→ Source extract:
Four residential projects will create 142 units, from homeless shelters to family co-ops, under a joint federal-provincial-municipal funding deal

Published: July 14, 2026

The governments of Canada and Quebec, together with the City of Montreal, announced combined funding of $37.48 million this month for four residential projects that will add 142 units across the city, with a focus on people experiencing homelessness and low-income families.

 

The largest single contributions go to two projects converting vacant or underused space into supportive housing for homeless individuals: 35 studio units at the Saint-Antoine Est site, backed by $5.69 million in federal money and $9.89 million from Quebec's Programme d'habitation abordable Quebec, and 70 rooms at the Pavillon du Plateau, funded mainly through a $10.7 million provincial contribution plus support from the local health authority. The Old Brewery Mission, a long-running homelessness services organization, will operate both.

 

Two smaller cooperative housing projects round out the announcement: 16 units at Coop Les Jardins and 21 units at the Cooperative d'habitation L'Escale, both aimed at families and single individuals and financed through a mix of federal Affordable Housing Fund grants, credit union loans, and municipal contributions. Quebec's Societe d'habitation du Quebec and the City of Montreal each contributed to every project, with Montreal's total commitment across all four reaching $8.68 million.

→ What you need to do:
1. Print the passage of the Montreal housing article from "Four residential projects will" to "and low-income families.".
2. In one to three sentences, explain whom the Montreal housing funding is meant to serve and how the two largest contributions fit that focus.
3. Pick up the Montreal housing article after its final sentence and continue it.
The entries are separate material and are not part of the Montreal housing article.

→ Entries for pointing to words and elements:
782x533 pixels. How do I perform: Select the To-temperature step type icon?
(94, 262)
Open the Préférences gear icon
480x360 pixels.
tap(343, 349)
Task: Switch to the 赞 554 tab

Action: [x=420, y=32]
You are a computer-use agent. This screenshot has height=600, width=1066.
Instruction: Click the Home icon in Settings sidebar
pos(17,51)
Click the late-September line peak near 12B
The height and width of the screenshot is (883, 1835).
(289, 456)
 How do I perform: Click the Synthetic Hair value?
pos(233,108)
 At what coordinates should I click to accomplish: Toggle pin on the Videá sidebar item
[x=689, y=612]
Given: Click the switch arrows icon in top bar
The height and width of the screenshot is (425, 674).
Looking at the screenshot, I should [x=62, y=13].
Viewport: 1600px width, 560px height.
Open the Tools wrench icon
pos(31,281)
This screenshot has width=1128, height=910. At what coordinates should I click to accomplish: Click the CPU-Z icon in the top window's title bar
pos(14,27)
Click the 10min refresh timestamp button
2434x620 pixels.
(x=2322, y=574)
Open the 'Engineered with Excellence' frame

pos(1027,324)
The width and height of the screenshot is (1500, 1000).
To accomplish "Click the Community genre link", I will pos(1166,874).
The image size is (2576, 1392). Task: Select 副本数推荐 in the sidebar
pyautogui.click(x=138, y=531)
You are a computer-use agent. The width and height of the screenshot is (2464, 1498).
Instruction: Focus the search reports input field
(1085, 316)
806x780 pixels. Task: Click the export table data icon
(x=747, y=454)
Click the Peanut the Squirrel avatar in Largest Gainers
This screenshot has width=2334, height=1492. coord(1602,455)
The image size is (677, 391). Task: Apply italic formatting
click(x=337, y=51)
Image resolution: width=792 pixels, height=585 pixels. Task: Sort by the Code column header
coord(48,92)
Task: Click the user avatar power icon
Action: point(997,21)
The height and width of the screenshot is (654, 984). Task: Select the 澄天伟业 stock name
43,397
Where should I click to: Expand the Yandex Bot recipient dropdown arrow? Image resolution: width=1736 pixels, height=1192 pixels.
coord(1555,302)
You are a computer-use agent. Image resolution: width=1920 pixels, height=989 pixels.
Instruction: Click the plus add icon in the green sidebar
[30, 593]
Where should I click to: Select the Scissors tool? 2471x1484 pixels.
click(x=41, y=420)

→ Results for the exercise:
1.
Four residential projects will create 142 units, from homeless shelters to family co-ops, under a joint federal-provincial-municipal funding deal

Published: July 14, 2026

The governments of Canada and Quebec, together with the City of Montreal, announced combined funding of $37.48 million this month for four residential projects that will add 142 units across the city, with a focus on people experiencing homelessness and low-income families.

2. The funding focuses on people experiencing homelessness and low-income families. The two largest contributions fit that focus because they go to projects that convert vacant or underused space into supportive housing for homeless individuals: 35 studio units at the Saint-Antoine Est site and 70 rooms at the Pavillon du Plateau.

3.
 

The funding flows in part through the Canada-Quebec Agreement under the Housing Accelerator Fund, alongside matching provincial investments first flagged in Quebec's 2023 and 2024 economic updates. Officials also tied the announcement to Build Canada Homes, the new federal housing agency, noting that Canada and Quebec signed a memorandum of understanding in January to coordinate its rollout across the province through a joint collaboration table meant to streamline approvals between federal, provincial and municipal partners.

 

City officials framed the announcement as evidence that affordability, not just supply, is the core of Montreal's housing crisis, with local leaders pointing to the timing just after the July 1 moving day, when thousands of Quebec renters traditionally change addresses and gaps in available housing are most visible.